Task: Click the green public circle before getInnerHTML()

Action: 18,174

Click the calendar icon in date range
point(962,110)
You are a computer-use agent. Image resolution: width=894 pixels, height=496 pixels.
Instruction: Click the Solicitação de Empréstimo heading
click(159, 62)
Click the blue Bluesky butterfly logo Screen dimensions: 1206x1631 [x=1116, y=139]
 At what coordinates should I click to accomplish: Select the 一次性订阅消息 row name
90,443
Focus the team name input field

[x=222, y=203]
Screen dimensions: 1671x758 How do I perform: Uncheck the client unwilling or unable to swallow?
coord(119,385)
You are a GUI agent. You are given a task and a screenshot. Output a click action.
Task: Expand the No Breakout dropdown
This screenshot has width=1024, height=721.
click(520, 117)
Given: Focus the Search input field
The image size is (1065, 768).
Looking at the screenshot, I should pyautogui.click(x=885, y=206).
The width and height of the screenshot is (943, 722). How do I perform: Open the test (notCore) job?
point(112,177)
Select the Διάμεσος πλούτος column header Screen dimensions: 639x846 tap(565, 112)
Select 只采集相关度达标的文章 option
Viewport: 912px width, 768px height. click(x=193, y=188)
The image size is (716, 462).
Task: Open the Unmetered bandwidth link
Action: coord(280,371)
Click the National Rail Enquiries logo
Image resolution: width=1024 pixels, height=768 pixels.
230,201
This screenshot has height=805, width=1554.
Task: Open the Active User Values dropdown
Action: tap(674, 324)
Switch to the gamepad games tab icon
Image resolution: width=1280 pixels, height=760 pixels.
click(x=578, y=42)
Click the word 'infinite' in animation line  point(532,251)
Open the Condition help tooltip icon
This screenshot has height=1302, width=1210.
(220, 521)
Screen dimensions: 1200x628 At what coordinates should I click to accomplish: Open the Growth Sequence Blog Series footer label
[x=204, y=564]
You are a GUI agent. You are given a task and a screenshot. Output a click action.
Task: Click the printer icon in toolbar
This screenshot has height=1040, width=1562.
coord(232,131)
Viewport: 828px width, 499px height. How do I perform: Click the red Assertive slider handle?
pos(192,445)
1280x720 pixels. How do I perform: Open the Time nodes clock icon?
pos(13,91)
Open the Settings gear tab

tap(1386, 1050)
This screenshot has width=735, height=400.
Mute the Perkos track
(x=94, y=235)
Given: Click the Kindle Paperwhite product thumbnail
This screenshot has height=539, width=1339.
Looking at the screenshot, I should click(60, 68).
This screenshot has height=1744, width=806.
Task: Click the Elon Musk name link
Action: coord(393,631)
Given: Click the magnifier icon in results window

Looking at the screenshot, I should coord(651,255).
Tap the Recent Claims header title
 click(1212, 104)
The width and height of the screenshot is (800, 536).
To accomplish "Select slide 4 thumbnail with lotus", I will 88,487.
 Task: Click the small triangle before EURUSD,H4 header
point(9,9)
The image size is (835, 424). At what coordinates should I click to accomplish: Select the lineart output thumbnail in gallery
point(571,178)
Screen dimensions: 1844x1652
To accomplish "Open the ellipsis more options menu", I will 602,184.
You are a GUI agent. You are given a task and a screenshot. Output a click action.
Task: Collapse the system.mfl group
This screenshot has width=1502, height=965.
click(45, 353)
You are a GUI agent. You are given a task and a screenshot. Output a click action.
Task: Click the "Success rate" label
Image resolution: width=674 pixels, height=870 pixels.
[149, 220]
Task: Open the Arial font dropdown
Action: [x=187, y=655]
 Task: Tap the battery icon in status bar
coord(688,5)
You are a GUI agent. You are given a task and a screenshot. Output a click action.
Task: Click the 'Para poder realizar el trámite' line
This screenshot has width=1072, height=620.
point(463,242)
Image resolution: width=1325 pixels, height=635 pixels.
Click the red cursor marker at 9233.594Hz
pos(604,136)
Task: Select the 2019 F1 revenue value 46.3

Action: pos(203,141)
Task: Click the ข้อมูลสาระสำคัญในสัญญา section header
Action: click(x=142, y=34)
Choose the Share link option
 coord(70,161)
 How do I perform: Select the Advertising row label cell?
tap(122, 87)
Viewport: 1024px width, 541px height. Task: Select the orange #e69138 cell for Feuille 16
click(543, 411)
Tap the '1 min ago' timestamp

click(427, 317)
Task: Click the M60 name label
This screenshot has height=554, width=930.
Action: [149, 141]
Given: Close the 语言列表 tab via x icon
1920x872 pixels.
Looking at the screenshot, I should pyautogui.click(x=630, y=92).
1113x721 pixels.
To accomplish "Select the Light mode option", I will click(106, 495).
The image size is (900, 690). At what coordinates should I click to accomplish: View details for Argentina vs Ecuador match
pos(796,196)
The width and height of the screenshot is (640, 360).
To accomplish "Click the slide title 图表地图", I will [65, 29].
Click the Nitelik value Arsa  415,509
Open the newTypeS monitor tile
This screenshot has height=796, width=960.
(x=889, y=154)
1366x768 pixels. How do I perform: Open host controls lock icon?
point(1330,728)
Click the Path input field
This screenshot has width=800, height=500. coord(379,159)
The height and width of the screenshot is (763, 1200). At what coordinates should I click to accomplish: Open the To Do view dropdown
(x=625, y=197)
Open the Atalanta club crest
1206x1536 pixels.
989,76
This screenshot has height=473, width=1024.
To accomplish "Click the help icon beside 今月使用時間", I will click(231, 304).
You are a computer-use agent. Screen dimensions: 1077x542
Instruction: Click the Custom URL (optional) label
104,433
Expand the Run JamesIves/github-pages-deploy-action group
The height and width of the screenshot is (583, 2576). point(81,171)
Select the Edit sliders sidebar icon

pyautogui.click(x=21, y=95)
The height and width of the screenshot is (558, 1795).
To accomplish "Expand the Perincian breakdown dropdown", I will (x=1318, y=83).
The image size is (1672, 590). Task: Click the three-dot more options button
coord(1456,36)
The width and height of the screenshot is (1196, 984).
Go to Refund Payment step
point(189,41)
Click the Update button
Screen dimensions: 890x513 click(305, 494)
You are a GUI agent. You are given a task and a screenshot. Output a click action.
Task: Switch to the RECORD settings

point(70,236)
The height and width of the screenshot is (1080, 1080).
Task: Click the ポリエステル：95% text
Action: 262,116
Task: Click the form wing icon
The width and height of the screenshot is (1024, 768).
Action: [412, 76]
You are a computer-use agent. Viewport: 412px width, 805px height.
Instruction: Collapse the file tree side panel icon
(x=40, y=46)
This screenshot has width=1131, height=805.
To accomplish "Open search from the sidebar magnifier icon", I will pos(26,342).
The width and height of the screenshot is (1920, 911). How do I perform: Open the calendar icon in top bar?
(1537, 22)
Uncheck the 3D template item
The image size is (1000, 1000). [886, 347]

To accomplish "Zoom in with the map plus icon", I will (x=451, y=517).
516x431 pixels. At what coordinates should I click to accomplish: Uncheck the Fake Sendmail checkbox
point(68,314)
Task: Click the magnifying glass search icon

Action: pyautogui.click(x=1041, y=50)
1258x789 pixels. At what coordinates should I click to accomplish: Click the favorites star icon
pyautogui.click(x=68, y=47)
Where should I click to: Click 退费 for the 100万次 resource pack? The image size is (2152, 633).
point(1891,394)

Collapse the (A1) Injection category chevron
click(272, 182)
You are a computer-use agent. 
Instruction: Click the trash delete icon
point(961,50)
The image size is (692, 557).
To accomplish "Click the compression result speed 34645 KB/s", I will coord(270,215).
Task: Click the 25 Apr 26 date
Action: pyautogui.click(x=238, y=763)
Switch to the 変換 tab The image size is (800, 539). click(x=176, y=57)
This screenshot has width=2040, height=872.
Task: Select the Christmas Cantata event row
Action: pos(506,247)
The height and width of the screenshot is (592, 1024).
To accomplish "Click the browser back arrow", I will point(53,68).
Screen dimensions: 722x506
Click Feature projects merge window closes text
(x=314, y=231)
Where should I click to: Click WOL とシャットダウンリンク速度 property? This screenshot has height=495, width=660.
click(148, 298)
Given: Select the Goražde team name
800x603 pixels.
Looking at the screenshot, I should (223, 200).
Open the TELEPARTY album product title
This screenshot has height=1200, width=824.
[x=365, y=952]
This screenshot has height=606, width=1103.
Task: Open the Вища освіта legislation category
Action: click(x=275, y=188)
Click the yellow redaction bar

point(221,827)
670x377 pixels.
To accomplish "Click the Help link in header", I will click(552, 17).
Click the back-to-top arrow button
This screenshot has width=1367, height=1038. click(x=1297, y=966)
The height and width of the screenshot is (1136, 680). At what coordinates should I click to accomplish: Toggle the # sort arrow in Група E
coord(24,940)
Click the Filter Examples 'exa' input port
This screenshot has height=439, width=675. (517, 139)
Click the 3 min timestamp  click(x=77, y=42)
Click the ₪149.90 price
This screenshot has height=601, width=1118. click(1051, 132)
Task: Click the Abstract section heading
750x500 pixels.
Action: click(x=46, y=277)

■ EXERCISE DIRECTIONS:
Output the first line of the entries above and every line after it, exactly as written, ending with the line that contains "Given: Focus the Search input field".

■ RESULT OF THE EXERCISE:
Task: Click the green public circle before getInnerHTML()

Action: 18,174

Click the calendar icon in date range
point(962,110)
You are a computer-use agent. Image resolution: width=894 pixels, height=496 pixels.
Instruction: Click the Solicitação de Empréstimo heading
click(159, 62)
Click the blue Bluesky butterfly logo Screen dimensions: 1206x1631 [x=1116, y=139]
 At what coordinates should I click to accomplish: Select the 一次性订阅消息 row name
90,443
Focus the team name input field

[x=222, y=203]
Screen dimensions: 1671x758 How do I perform: Uncheck the client unwilling or unable to swallow?
coord(119,385)
You are a GUI agent. You are given a task and a screenshot. Output a click action.
Task: Expand the No Breakout dropdown
This screenshot has width=1024, height=721.
click(520, 117)
Given: Focus the Search input field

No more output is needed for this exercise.